* Work required
Nothing may be changed. Give the entries below again exactly.

(Stored data)

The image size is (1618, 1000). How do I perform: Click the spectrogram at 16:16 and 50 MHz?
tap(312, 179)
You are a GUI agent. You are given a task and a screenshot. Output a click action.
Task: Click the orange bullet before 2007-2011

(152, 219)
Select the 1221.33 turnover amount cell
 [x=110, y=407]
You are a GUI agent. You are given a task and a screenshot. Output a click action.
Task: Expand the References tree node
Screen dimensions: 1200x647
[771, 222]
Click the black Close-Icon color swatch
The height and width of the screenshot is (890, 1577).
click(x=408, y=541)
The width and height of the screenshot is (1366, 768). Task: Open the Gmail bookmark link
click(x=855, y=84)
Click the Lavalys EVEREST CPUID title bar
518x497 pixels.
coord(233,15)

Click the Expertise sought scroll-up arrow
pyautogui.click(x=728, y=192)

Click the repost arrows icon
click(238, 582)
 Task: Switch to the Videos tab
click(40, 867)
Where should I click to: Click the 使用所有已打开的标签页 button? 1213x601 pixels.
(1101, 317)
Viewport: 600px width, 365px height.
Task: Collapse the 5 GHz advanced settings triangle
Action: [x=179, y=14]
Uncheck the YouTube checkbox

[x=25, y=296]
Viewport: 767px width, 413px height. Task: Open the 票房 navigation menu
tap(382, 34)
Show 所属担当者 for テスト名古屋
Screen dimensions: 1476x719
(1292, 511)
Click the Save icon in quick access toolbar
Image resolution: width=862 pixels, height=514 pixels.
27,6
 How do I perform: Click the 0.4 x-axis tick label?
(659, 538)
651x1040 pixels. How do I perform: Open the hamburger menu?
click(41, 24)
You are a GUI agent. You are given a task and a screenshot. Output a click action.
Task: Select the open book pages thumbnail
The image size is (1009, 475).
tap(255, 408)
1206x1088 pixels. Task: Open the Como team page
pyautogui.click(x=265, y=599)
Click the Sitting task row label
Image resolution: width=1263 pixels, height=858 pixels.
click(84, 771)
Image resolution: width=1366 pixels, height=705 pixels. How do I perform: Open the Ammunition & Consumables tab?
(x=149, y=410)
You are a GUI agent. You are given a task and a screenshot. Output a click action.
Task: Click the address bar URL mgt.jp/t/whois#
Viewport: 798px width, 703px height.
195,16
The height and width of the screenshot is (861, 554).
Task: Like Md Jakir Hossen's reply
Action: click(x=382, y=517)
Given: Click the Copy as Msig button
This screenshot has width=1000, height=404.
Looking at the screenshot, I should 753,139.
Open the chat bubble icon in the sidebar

* Written response
The image size is (1618, 1000). How do I perform: Click the spectrogram at 16:16 and 50 MHz?
tap(312, 179)
You are a GUI agent. You are given a task and a screenshot. Output a click action.
Task: Click the orange bullet before 2007-2011

(152, 219)
Select the 1221.33 turnover amount cell
 [x=110, y=407]
You are a GUI agent. You are given a task and a screenshot. Output a click action.
Task: Expand the References tree node
Screen dimensions: 1200x647
[771, 222]
Click the black Close-Icon color swatch
The height and width of the screenshot is (890, 1577).
click(x=408, y=541)
The width and height of the screenshot is (1366, 768). Task: Open the Gmail bookmark link
click(x=855, y=84)
Click the Lavalys EVEREST CPUID title bar
518x497 pixels.
coord(233,15)

Click the Expertise sought scroll-up arrow
pyautogui.click(x=728, y=192)

Click the repost arrows icon
click(238, 582)
 Task: Switch to the Videos tab
click(40, 867)
Where should I click to: Click the 使用所有已打开的标签页 button? 1213x601 pixels.
(1101, 317)
Viewport: 600px width, 365px height.
Task: Collapse the 5 GHz advanced settings triangle
Action: [x=179, y=14]
Uncheck the YouTube checkbox

[x=25, y=296]
Viewport: 767px width, 413px height. Task: Open the 票房 navigation menu
tap(382, 34)
Show 所属担当者 for テスト名古屋
Screen dimensions: 1476x719
(1292, 511)
Click the Save icon in quick access toolbar
Image resolution: width=862 pixels, height=514 pixels.
27,6
 How do I perform: Click the 0.4 x-axis tick label?
(659, 538)
651x1040 pixels. How do I perform: Open the hamburger menu?
click(41, 24)
You are a GUI agent. You are given a task and a screenshot. Output a click action.
Task: Select the open book pages thumbnail
The image size is (1009, 475).
tap(255, 408)
1206x1088 pixels. Task: Open the Como team page
pyautogui.click(x=265, y=599)
Click the Sitting task row label
Image resolution: width=1263 pixels, height=858 pixels.
click(84, 771)
Image resolution: width=1366 pixels, height=705 pixels. How do I perform: Open the Ammunition & Consumables tab?
(x=149, y=410)
You are a GUI agent. You are given a task and a screenshot. Output a click action.
Task: Click the address bar URL mgt.jp/t/whois#
Viewport: 798px width, 703px height.
195,16
The height and width of the screenshot is (861, 554).
Task: Like Md Jakir Hossen's reply
Action: click(x=382, y=517)
Given: Click the Copy as Msig button
This screenshot has width=1000, height=404.
Looking at the screenshot, I should 753,139.
Open the chat bubble icon in the sidebar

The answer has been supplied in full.